(Provided information)
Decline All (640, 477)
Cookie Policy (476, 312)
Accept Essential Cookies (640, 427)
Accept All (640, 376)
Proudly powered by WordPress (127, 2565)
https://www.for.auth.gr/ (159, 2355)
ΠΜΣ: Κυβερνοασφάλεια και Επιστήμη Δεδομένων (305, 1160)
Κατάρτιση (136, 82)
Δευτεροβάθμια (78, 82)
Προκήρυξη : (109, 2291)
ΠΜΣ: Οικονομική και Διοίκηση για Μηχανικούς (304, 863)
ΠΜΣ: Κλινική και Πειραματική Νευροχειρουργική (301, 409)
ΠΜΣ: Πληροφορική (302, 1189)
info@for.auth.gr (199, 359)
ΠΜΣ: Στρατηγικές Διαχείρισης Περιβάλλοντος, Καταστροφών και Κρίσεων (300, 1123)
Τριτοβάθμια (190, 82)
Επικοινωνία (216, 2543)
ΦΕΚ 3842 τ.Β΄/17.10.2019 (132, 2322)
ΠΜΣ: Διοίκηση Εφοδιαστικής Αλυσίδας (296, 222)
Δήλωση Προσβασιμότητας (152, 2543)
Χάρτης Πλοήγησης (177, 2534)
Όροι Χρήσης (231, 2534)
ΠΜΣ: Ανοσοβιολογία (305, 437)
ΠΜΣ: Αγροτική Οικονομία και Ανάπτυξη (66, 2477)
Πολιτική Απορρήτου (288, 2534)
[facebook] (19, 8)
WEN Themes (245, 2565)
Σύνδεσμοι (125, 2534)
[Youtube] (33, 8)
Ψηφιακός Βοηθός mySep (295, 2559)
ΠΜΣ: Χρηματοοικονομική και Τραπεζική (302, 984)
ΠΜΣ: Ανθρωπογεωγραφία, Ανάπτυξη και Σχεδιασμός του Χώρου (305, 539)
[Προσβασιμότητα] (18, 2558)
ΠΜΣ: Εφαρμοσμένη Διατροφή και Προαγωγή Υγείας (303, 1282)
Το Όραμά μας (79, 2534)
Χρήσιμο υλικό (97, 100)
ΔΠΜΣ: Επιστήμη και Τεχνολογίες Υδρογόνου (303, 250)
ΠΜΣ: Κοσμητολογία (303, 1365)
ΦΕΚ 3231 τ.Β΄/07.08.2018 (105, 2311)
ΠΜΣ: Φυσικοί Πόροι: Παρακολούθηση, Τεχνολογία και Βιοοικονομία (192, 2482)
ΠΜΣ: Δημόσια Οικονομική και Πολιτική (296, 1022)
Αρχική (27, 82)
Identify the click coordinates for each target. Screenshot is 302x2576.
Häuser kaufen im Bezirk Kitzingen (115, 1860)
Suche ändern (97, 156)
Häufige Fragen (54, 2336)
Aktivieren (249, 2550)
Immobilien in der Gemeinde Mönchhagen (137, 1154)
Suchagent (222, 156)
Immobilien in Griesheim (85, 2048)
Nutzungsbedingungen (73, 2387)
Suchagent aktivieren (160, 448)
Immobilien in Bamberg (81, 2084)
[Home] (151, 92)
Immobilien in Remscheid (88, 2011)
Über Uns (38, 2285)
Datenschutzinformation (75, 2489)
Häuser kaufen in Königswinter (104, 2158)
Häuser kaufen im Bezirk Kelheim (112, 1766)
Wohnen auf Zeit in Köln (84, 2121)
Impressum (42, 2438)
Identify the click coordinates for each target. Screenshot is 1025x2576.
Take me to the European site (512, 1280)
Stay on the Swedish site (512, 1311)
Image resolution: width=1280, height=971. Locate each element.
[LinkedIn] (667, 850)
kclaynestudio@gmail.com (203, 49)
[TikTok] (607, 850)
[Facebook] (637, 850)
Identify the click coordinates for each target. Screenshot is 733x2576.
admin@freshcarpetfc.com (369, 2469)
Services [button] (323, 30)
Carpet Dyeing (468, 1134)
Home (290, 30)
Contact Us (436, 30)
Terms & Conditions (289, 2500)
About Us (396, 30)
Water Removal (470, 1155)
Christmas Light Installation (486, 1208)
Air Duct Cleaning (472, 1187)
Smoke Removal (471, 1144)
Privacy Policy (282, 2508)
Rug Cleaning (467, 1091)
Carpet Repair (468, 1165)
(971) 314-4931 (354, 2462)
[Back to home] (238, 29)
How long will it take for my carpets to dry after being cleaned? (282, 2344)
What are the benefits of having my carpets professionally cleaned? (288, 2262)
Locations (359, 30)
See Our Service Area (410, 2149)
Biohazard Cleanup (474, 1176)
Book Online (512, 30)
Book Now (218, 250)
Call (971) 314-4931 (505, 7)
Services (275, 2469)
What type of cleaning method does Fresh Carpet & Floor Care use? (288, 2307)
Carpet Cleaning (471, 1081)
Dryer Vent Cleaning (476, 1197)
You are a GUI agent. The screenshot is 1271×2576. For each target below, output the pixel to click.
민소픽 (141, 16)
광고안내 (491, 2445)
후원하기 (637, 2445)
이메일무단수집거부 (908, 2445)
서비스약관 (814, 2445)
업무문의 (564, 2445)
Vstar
(End Provided information)
● Exercise
Nothing but the lines from the one containing "Impressum (42, 2438)" through the end of the material should appear; please return them exactly.

● Result of this task
Impressum (42, 2438)
Identify the click coordinates for each target. Screenshot is 1025x2576.
Take me to the European site (512, 1280)
Stay on the Swedish site (512, 1311)
Image resolution: width=1280, height=971. Locate each element.
[LinkedIn] (667, 850)
kclaynestudio@gmail.com (203, 49)
[TikTok] (607, 850)
[Facebook] (637, 850)
Identify the click coordinates for each target. Screenshot is 733x2576.
admin@freshcarpetfc.com (369, 2469)
Services [button] (323, 30)
Carpet Dyeing (468, 1134)
Home (290, 30)
Contact Us (436, 30)
Terms & Conditions (289, 2500)
About Us (396, 30)
Water Removal (470, 1155)
Christmas Light Installation (486, 1208)
Air Duct Cleaning (472, 1187)
Smoke Removal (471, 1144)
Privacy Policy (282, 2508)
Rug Cleaning (467, 1091)
Carpet Repair (468, 1165)
(971) 314-4931 (354, 2462)
[Back to home] (238, 29)
How long will it take for my carpets to dry after being cleaned? (282, 2344)
What are the benefits of having my carpets professionally cleaned? (288, 2262)
Locations (359, 30)
See Our Service Area (410, 2149)
Biohazard Cleanup (474, 1176)
Book Online (512, 30)
Book Now (218, 250)
Call (971) 314-4931 (505, 7)
Services (275, 2469)
What type of cleaning method does Fresh Carpet & Floor Care use? (288, 2307)
Carpet Cleaning (471, 1081)
Dryer Vent Cleaning (476, 1197)
You are a GUI agent. The screenshot is 1271×2576. For each target below, output the pixel to click.
민소픽 (141, 16)
광고안내 (491, 2445)
후원하기 (637, 2445)
이메일무단수집거부 (908, 2445)
서비스약관 (814, 2445)
업무문의 (564, 2445)
Vstar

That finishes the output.